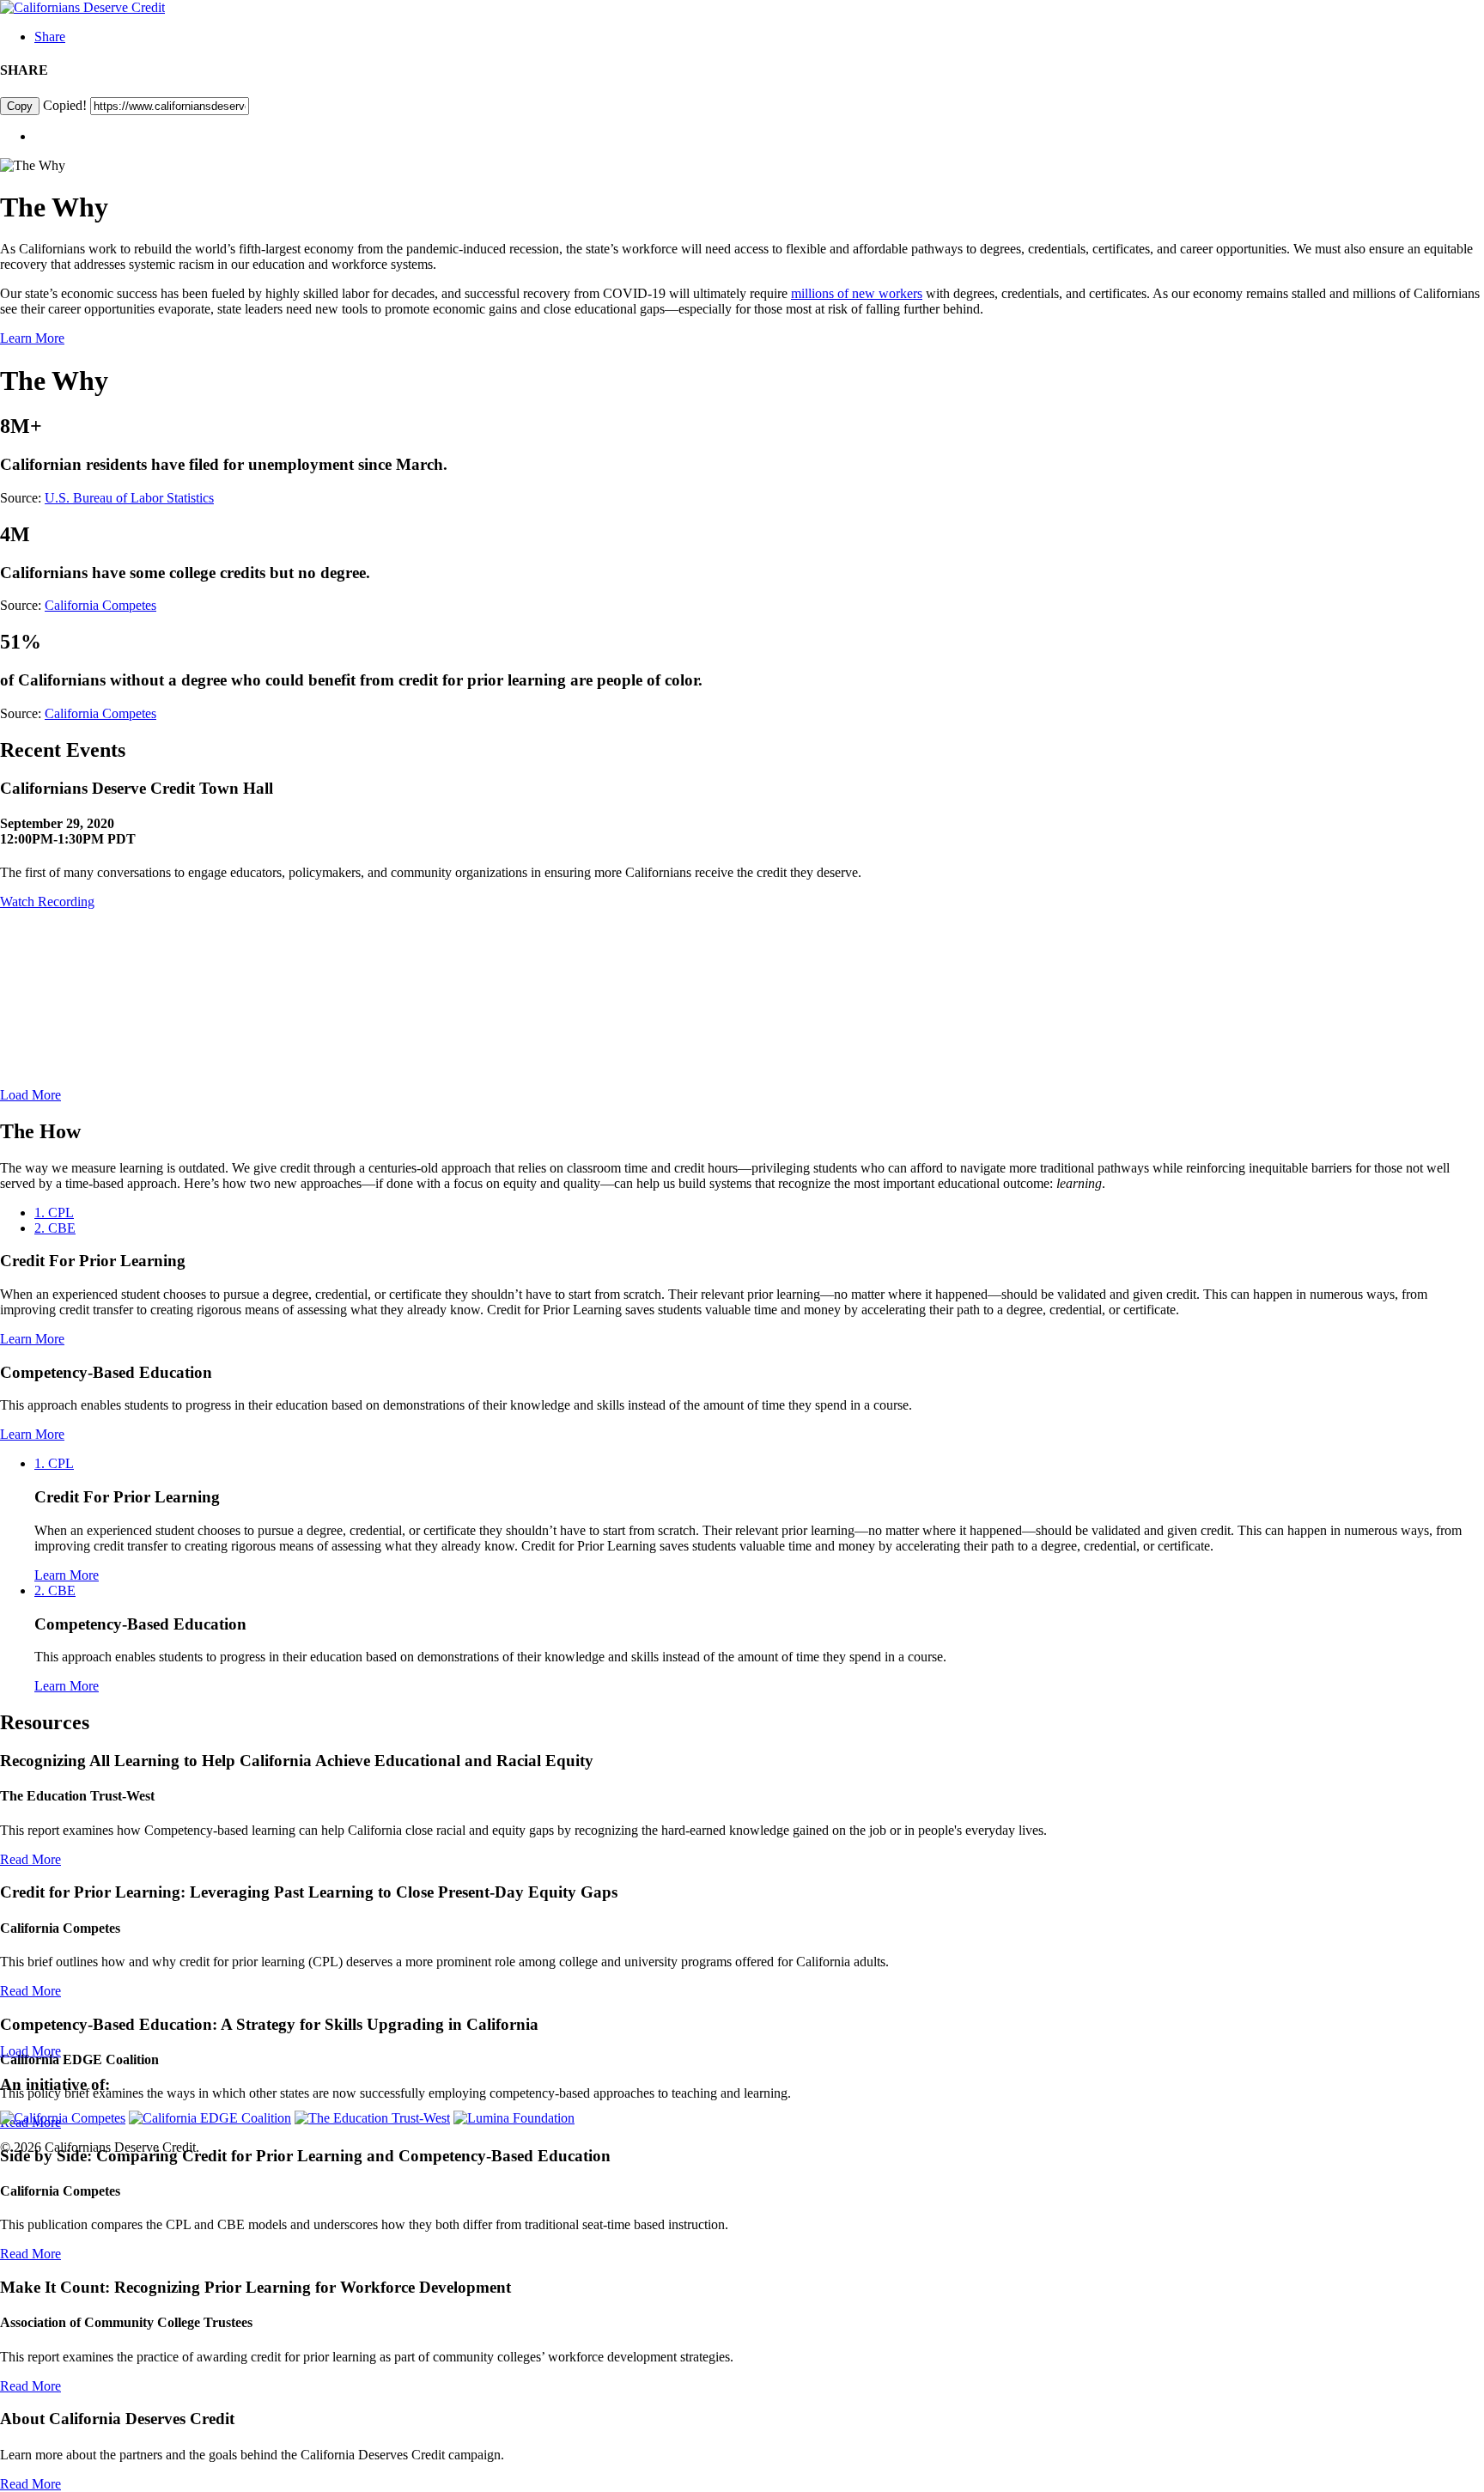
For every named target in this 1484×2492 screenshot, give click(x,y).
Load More (30, 1095)
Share (49, 36)
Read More (30, 1859)
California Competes (100, 605)
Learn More (32, 338)
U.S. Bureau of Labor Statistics (129, 497)
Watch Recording (47, 901)
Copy (20, 106)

Brief:
Type out the entries again without a single change, and leave the pictures out.

Response below:
For every named target in this 1484×2492 screenshot, give click(x,y).
Load More (30, 1095)
Share (49, 36)
Read More (30, 1859)
California Competes (100, 605)
Learn More (32, 338)
U.S. Bureau of Labor Statistics (129, 497)
Watch Recording (47, 901)
Copy (20, 106)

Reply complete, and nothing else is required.